Exercise goal
Your response must be the entire set of entries, reproduced word for word.

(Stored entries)
+++
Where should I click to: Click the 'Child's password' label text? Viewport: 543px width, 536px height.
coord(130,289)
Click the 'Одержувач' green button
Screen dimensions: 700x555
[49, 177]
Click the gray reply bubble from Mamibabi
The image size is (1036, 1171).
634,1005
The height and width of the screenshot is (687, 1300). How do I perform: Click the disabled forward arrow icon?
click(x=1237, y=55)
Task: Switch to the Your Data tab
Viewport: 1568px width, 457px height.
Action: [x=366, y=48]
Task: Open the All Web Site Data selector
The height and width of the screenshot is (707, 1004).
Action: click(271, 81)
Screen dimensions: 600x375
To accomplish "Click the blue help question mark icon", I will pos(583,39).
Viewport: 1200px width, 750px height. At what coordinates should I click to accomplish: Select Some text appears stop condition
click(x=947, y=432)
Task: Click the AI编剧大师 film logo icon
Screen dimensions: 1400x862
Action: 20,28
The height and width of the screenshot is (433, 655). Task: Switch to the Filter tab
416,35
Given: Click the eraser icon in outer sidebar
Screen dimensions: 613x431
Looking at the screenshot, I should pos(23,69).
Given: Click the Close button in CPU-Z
+++
Result of the exercise
Where should I click to: Click the 'Child's password' label text? Viewport: 543px width, 536px height.
coord(130,289)
Click the 'Одержувач' green button
Screen dimensions: 700x555
[49, 177]
Click the gray reply bubble from Mamibabi
The image size is (1036, 1171).
634,1005
The height and width of the screenshot is (687, 1300). How do I perform: Click the disabled forward arrow icon?
click(x=1237, y=55)
Task: Switch to the Your Data tab
Viewport: 1568px width, 457px height.
Action: [x=366, y=48]
Task: Open the All Web Site Data selector
The height and width of the screenshot is (707, 1004).
Action: click(271, 81)
Screen dimensions: 600x375
To accomplish "Click the blue help question mark icon", I will pos(583,39).
Viewport: 1200px width, 750px height. At what coordinates should I click to accomplish: Select Some text appears stop condition
click(x=947, y=432)
Task: Click the AI编剧大师 film logo icon
Screen dimensions: 1400x862
Action: 20,28
The height and width of the screenshot is (433, 655). Task: Switch to the Filter tab
416,35
Given: Click the eraser icon in outer sidebar
Screen dimensions: 613x431
Looking at the screenshot, I should pos(23,69).
Given: Click the Close button in CPU-Z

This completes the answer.